Add support for dynamic value resolver and the ability for values to resolve to an Any value #47

chirino · 2024-06-16T22:16:49Z

No description provided.

Signed-off-by: Hiram Chirino <[email protected]>

…ype. Signed-off-by: Hiram Chirino <[email protected]>

clarkmcc · 2024-06-19T18:16:54Z

Alright, sorry for the delay, I spent a few hours looking at this this morning. There are some concerns that I have with the implementation, for example:

Why does set_dynamic_resolver accept an option? If you're going to call this function, you should be forced to provide a handler.

cel-rust/interpreter/src/context.rs

Lines 153 to 155 in 5a5de52

    
           pub fn set_dynamic_resolver<T: 'static, F: 'static>(&mut self, handler: Option<F>) 
        
           where 
        
               F: Handler<T> + 'static,

Why is the variable resolver a Handler rather than a simple function? Each variable resolution requires that we allocate a FunctionContext which allocates some strings, etc for debugging behind the scenes. This is fine when we do it once per function instantiated in the context, but once every variable resolution is a problem.
A preliminary benchmark shows a ~200-250% performance regression when resolving variables when a dynamic resolver is present. In the tests you've provided this isn't as much of a concern since the only variables that need resolving come from the dynamic resolver. But this is not the case for the majority of CEL expressions where the variables will not be in the dynamic resolver. If the expression references a missing variable, it will cost 200-250% more with this change. I benchmarked an expression with 1, 10, and 100 variable references. In the following graph, the red is the implementation without the variable resolver.

From a philosophical perspective, I also have concerns that these changes are a departure from some of the primary goals of CEL. This change would effectively open the door to a class of features that allow users to hook into the CEL interpreter and change how execution works. For example, using this PR, a user could use a dynamic resolver to make an HTTP request in the middle of CEL traversing a variable reference. This would not fulfill the promise of linear time evaluation.

Keep it small & fast.
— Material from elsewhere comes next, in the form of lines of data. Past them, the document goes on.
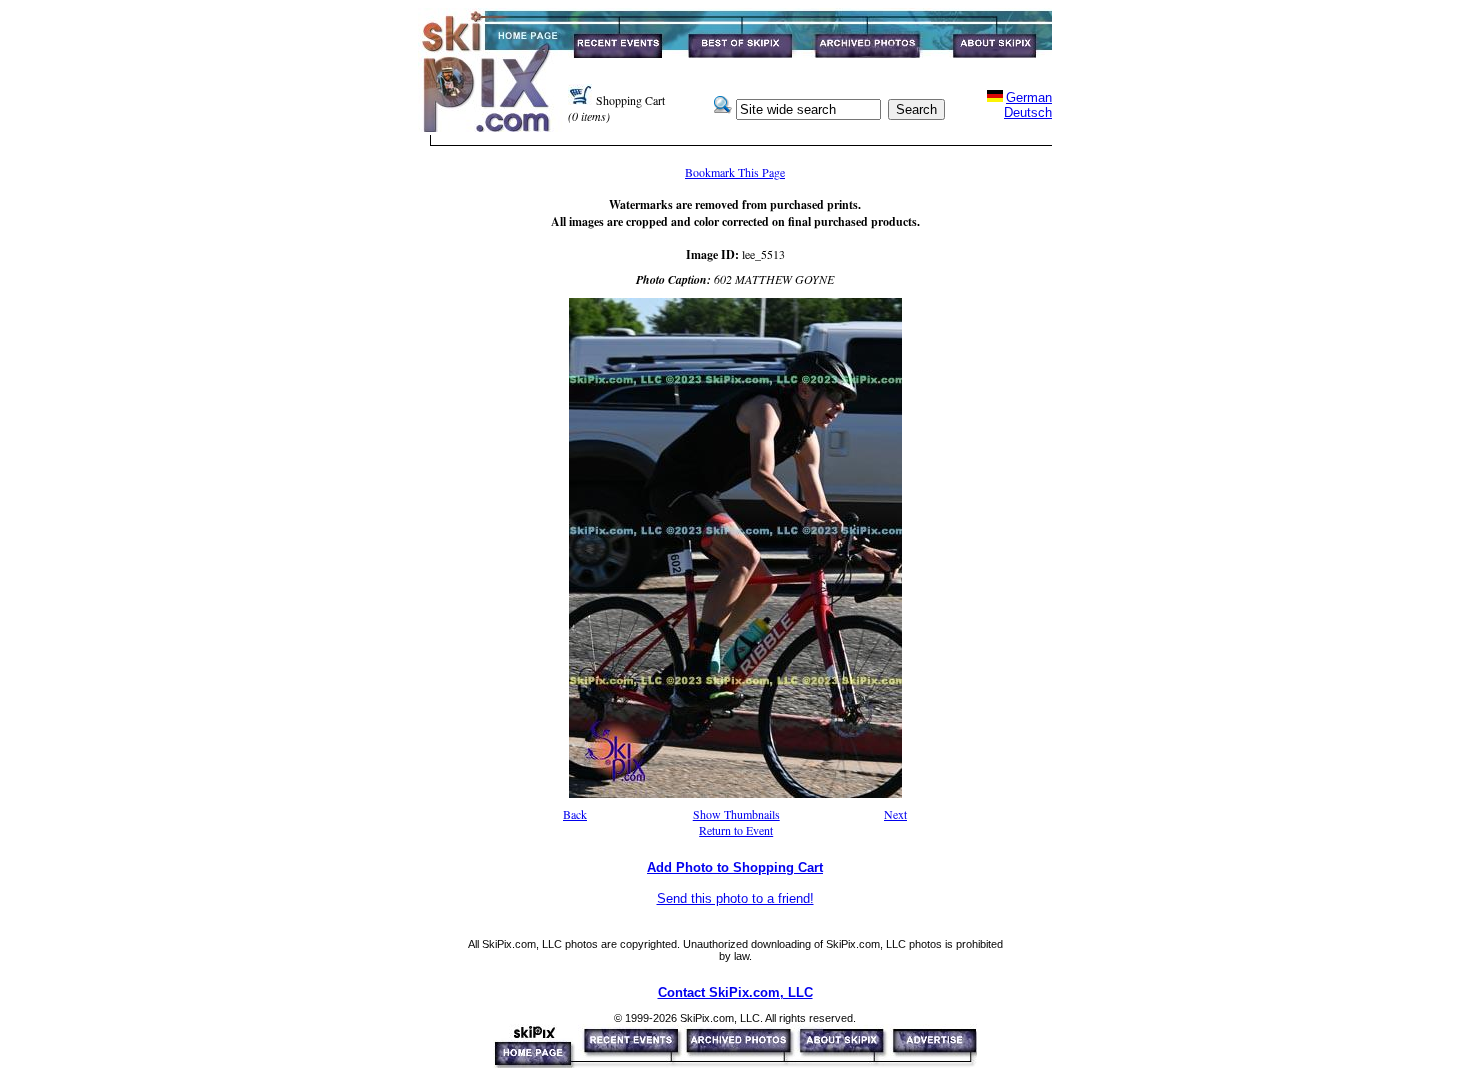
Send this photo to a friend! (735, 898)
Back (575, 814)
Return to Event (736, 830)
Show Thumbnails (736, 814)
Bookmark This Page (735, 172)
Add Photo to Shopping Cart (735, 867)
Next (895, 814)
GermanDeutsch (1028, 105)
CEL evaluates in linear time, is mutation free, and not Turing-complete. This limitation is a feature of the language design, which allows the implementation to evaluate orders of magnitude faster than equivalently sandboxed JavaScript. https://github.com/google/cel-spec?tab=readme-ov-file

For these reasons I am not excited about merging a PR like this. I'll leave the PR open for a few more days if you'd like to provide any follow-up opinions/insights/feedback.

chirino · 2024-07-02T13:14:41Z

sorry for not getting back to you sooner, was on vacation.

Alright, sorry for the delay, I spent a few hours looking at this this morning. There are some concerns that I have with the implementation, for example:

Why does set_dynamic_resolver accept an option? If you're going to call this function, you should be forced to provide a handler.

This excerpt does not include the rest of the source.